My friend Milan Kundera, the Czech novelist, makes a plea for “the small cultures” from the wounded heart of Central Europe. I have tried to echo it today from the convulsed heart of Latin America. Politicians will disappear. The United States and Latin America will remain. What sort of neighbors will you have? What sort of neighbors will we have? That will depend on the quality of our memory and also of our imagination.

“If we had started out at daybreak, we would be there now.” Our times have not coincided. Your daybreak came quickly. Our night has been long. But we can overcome the distance between our times if we can both recognize that the true duration of the human heart is in the present, this present in which we remember and we desire; this present where our past and our future are one.

Reality is not the product of an ideological phantasm. It is the result of history. And history is something we have created ourselves. We are thus responsible for our history. No one was present in the past. But there is no living present with a dead past. No one has been present in the future. But there is no living present without the imagination of a better world. We both made the history of this hemisphere. We must both remember it. We must both imagine it.

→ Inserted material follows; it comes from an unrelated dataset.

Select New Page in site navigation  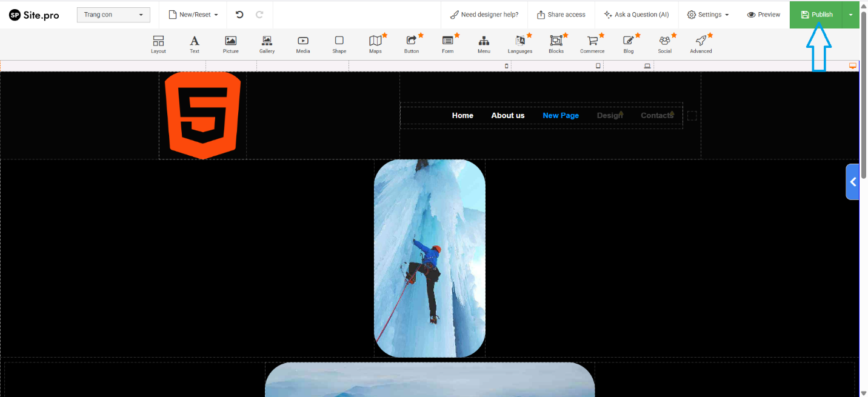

We need your memory and your imagination or ours shall never be complete. You need our memory to redeem your past, and our imagination to complete your future. We may be here on this hemisphere for a long time. Let us remember one another. Let us respect one another. Let us walk together outside the night of repression and hunger and intervention, even if for you the sun is at high noon and for us at a quarter to twelve.

June 7, 1983

NOTES

* In the winter of 1979, Kundera was deprived of his citizenship by the Prague government. He now resides in Paris, where he teaches at the Sorbonne.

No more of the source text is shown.